Di India, Jenasah Covid-19 Diperlakukan Seperti Bangkai Hewan
![](https://jernih.co/wp-content/uploads/india-3.jpg)
- Ada jenasah korban Covid-19 dibuang ke tempat sampah.
- Kremasi tanpa nyanyi suci Veda dan percik air Sungai Gangga.
- Jenasah dari keluarga Muslim tak dimandikan, dan dimakamkan seperti korban perang.
New Delhi — Mahkamah Agung (MA) India mengungkapkan kemarahan atas cara rumah sakit menangani jenasah korban Covid-19.
“Mereka memperlakukan jenasah korban Covid-19 lebih buruk dari bangkai hewan,” demikian pernyataan resmi Mahkamah Agung India kepada pemerintah federal dan negara bagian.
“Benar-benar kondisi menyedihkan,” lanjut pernyataan itu seperti dikutip sejumlah surat kabar India, Jumat.
MA mengatakan; “Ada mayat ditemukan di tempat sampah. Di rumah sakit, pasien dibiarkan sekarat tanpa perawatan.”
India, Jumat 12 Juni melaporkan lonjakan kasus Covid-19 dengan 10.965 kasus. Sebanyak 396 mati dalam 24 jam terakhir. Peningkatan ini yang tertinggi sejak wabah melanda India.
Kementerian Kesehatan India mengatakan total infeksi Covid-19 mencapai 297.535 kasus, dengan 8.498 kematian.
Skenario Terburuk
Seperti di negara lain, jumlah sesungguhnya korban Covid-19 jauh lebih tinggi dibanding angka yang dirilis pemerintah.
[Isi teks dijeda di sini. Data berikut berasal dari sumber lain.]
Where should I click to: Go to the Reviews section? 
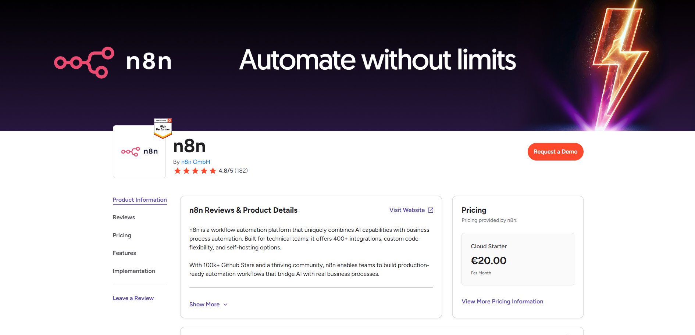[x=124, y=217]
Alasannya sederhana, pengujian yang terbatas dibanding populasi dan luas wilayah India.
Pusat Kesehatan New Delhi kini berada di bawah tekanan besar. Manish Sisodia, wakil menteri utama New Delhi, memproyeksikan skenario terburuk dengan jumlah infeksi di ibu kota akan mencapai 550 ribu pada akhir Juli.
Saat ini jumlah infeksi di New Delhi, ibu kota India, merangkak naik dan mencapai 35 ribu pada hari Jumat.
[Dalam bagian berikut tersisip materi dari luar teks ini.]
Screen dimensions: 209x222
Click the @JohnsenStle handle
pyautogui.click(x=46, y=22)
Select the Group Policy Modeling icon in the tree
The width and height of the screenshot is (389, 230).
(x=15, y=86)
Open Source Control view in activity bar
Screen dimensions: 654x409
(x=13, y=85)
Petuga pemakaman dan krematorium mengatakan jumlah kematian bisa lebih tinggi dalam beberapa hari ke depan.
Rumah sakit di sekujur India kini kewalahan menamung pasien. Mereka juga kesulitan menyimpan mayat akibat suhu musim panas yang mencapai di atas 40 derajat Celcius.
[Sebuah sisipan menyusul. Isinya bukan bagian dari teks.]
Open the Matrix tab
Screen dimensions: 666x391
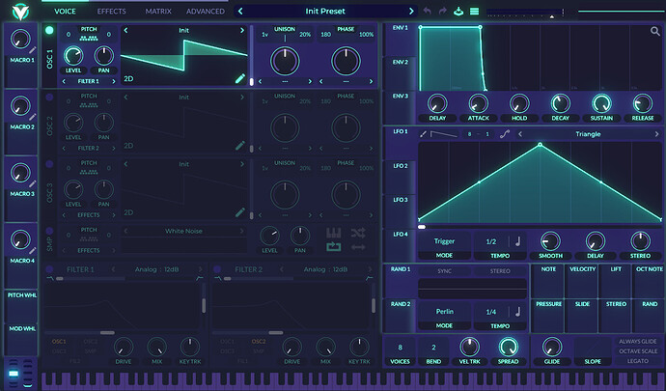tap(158, 11)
Mayat harus disimpan di lempengan es tebal, sebelum dimakamkan atau dikremasi. Pasokan lempengan es harus rutin, jika tidak ingin mayat membusuk.
“Semula saya biasa membawa satu jenasah. Kini, saya menumpuk jenasah di ambulan,” kata Bhijendra Dhigya, pengemudi mobil ambulan di sebuah rumah sakit di New Delhi.
Pemakaman dan kremasi dilakukan terburu-buru, tanpa ritual menurut kepercayaan masing-masing, dan tidak ada pelayat boleh mendekat.
Tanpa Nyanyian Suci
Raj Singh hanya bisa menyaksikan jenasah sang ibu diletakan di tumpukan kayu dan dibakar. Tidak ada nyanyi suci Veda dan memercikan air suci dari Sunga Gangga, yang mengiringi kremasi.
“Saya tidak mengira akan menyaksikan jenasah ibuku pergi dengan cara seperti itu,” katanya.
Tidak hanya warga Hindu yang tidak bisa mengkremasi keluarga secara layak, warga Muslim tidak mungkin mengubur keluarga secara Islami.
Tidak ada proses memandikan mayat, pelayat yang melihat jenasah kali terakhir, dan upacara-upacara lain. Bahkan, anggota keluarga dilarang menurunkan mayat ke liang lahat.
“Seluruh proses duka terputus,” kata Pappu, yang menyalakan api pembakaran di sebuah krematorium terbesar di New Delhi.